▼

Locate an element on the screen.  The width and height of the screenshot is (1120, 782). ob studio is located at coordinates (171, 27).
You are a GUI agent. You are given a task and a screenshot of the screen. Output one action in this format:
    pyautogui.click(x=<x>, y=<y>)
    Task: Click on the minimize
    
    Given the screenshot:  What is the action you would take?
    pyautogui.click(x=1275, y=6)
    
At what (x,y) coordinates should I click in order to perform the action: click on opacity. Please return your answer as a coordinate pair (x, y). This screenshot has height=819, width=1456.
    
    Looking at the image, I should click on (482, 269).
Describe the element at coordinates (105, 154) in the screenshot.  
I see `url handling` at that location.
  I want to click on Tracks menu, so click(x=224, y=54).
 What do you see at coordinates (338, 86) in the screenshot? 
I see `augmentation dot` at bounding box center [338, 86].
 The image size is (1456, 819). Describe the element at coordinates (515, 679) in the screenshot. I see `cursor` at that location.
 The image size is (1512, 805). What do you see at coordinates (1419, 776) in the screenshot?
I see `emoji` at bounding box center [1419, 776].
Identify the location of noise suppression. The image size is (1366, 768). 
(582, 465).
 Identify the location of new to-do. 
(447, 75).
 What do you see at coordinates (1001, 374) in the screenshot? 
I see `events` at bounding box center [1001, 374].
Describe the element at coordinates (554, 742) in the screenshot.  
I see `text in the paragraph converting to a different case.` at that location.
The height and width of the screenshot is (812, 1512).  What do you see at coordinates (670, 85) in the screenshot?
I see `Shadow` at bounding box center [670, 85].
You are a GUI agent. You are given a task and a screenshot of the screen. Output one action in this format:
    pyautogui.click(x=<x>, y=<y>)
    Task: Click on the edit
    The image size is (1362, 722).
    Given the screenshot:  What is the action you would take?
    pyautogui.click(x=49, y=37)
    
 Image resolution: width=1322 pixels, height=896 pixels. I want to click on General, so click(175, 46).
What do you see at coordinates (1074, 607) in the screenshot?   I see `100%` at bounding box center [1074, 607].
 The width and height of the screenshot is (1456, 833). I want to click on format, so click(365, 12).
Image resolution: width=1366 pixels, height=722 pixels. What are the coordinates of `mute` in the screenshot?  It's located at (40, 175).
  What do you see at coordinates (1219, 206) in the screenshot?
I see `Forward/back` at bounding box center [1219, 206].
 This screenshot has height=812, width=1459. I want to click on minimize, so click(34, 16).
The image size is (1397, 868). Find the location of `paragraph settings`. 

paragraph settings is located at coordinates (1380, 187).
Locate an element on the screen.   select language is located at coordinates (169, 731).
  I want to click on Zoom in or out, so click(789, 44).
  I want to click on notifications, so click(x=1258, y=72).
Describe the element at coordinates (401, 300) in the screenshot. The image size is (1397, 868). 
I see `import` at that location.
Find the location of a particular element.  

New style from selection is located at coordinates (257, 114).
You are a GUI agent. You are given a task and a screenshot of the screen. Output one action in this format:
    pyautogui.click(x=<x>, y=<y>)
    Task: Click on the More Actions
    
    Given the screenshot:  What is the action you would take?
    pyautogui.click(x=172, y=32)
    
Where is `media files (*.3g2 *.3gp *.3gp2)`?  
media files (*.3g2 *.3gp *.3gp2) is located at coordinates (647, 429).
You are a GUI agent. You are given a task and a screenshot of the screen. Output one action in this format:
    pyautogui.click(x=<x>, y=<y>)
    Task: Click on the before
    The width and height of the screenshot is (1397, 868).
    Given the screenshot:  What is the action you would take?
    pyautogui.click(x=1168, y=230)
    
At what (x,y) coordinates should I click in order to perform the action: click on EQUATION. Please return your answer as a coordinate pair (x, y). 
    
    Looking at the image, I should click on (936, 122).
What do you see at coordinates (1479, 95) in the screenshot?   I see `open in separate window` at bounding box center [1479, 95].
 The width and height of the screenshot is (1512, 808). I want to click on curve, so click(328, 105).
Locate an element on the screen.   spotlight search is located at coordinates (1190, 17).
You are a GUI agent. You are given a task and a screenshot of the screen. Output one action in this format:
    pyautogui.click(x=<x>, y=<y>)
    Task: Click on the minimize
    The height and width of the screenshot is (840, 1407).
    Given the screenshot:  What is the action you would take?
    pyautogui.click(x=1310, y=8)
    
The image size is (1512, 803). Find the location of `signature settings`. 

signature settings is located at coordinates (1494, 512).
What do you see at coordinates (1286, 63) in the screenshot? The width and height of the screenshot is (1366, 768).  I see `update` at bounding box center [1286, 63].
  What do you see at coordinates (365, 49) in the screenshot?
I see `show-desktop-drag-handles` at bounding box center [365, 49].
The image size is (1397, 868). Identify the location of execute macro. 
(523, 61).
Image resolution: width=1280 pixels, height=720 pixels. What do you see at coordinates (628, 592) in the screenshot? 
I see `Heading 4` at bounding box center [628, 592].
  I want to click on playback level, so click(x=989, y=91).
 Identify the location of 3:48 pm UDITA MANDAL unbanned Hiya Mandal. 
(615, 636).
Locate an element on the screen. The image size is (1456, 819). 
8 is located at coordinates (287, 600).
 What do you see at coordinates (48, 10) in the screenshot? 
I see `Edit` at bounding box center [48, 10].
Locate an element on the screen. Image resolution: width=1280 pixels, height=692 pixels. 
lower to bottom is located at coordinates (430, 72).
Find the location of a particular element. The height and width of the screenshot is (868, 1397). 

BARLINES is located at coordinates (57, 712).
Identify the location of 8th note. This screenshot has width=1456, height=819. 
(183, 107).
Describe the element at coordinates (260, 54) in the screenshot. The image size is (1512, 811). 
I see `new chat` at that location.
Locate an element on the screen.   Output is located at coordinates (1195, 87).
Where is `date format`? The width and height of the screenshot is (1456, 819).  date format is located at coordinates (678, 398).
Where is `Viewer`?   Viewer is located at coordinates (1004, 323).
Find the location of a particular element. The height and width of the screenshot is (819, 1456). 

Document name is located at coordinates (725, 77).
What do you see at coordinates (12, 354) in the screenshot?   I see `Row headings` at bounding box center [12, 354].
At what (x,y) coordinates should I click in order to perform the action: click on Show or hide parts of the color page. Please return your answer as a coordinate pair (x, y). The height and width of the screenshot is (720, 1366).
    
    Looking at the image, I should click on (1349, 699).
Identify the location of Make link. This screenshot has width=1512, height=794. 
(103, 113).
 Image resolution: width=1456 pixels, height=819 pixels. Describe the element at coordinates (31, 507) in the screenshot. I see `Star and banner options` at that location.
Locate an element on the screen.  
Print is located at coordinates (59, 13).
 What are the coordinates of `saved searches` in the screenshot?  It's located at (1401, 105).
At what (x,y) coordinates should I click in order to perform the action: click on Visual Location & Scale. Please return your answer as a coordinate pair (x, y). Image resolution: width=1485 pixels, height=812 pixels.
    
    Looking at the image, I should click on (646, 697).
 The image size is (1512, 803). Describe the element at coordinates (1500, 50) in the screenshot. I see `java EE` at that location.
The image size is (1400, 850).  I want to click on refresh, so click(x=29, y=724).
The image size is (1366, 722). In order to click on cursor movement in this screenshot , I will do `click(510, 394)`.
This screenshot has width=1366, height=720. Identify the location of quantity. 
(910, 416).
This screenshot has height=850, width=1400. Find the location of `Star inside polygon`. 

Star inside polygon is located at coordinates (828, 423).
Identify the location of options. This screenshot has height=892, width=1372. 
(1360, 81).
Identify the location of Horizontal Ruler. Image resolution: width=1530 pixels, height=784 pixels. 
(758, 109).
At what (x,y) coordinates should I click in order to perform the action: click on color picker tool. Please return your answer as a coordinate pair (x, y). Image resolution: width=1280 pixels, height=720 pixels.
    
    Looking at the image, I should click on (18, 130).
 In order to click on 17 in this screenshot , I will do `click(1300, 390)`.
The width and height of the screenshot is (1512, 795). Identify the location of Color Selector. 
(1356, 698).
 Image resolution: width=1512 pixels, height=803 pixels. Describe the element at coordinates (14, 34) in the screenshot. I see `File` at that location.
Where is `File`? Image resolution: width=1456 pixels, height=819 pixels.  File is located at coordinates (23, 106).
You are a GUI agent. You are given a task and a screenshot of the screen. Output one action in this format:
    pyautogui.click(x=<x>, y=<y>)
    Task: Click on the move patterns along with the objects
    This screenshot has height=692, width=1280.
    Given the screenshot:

▲

Problem to solve —
Revise the part that opens with the line containing "Image resolution: width=1366" and closes with the line containing "New style from", replacing "Find the location of" with "Identify the location of" and keeping everything else the same. Give only those lines.

Solution to this exercise —
Image resolution: width=1366 pixels, height=722 pixels. What are the coordinates of `mute` in the screenshot?  It's located at (40, 175).
  What do you see at coordinates (1219, 206) in the screenshot?
I see `Forward/back` at bounding box center [1219, 206].
 This screenshot has height=812, width=1459. I want to click on minimize, so click(34, 16).
The image size is (1397, 868). Identify the location of `paragraph settings`. 

paragraph settings is located at coordinates (1380, 187).
Locate an element on the screen.   select language is located at coordinates (169, 731).
  I want to click on Zoom in or out, so click(789, 44).
  I want to click on notifications, so click(x=1258, y=72).
Describe the element at coordinates (401, 300) in the screenshot. The image size is (1397, 868). 
I see `import` at that location.
Identify the location of a particular element.  

New style from selection is located at coordinates (257, 114).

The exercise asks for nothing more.